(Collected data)
────────────────────────────────────────

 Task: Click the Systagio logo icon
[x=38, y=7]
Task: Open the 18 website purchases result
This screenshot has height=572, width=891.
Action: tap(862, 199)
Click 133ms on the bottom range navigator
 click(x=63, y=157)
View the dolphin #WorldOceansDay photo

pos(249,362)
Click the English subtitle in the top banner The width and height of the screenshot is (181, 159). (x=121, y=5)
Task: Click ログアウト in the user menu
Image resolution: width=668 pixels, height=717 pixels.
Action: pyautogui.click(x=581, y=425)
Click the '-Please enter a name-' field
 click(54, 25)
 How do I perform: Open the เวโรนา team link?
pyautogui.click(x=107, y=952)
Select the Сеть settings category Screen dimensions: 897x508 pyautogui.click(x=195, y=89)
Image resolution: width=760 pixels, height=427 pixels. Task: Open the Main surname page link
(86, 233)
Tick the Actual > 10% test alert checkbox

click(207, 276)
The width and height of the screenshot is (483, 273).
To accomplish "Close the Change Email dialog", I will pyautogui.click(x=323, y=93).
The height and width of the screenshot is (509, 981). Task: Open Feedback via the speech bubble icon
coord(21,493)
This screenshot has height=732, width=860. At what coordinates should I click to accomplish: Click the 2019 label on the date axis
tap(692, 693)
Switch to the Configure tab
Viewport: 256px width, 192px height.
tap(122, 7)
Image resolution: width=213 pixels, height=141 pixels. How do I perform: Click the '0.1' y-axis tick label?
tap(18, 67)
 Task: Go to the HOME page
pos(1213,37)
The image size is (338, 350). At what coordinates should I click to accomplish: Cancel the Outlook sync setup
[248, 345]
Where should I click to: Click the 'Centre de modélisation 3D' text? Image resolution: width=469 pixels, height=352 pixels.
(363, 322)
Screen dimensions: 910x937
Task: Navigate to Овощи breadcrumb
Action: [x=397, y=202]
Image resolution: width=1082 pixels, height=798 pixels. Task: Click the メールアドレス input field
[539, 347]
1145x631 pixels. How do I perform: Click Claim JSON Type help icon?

────────────────────────────────────────

Your answer must hold the line containing "Switch to the Configure tab" and all lines after it in the entries above, exactly, and nothing else.

Switch to the Configure tab
Viewport: 256px width, 192px height.
tap(122, 7)
Image resolution: width=213 pixels, height=141 pixels. How do I perform: Click the '0.1' y-axis tick label?
tap(18, 67)
 Task: Go to the HOME page
pos(1213,37)
The image size is (338, 350). At what coordinates should I click to accomplish: Cancel the Outlook sync setup
[248, 345]
Where should I click to: Click the 'Centre de modélisation 3D' text? Image resolution: width=469 pixels, height=352 pixels.
(363, 322)
Screen dimensions: 910x937
Task: Navigate to Овощи breadcrumb
Action: [x=397, y=202]
Image resolution: width=1082 pixels, height=798 pixels. Task: Click the メールアドレス input field
[539, 347]
1145x631 pixels. How do I perform: Click Claim JSON Type help icon?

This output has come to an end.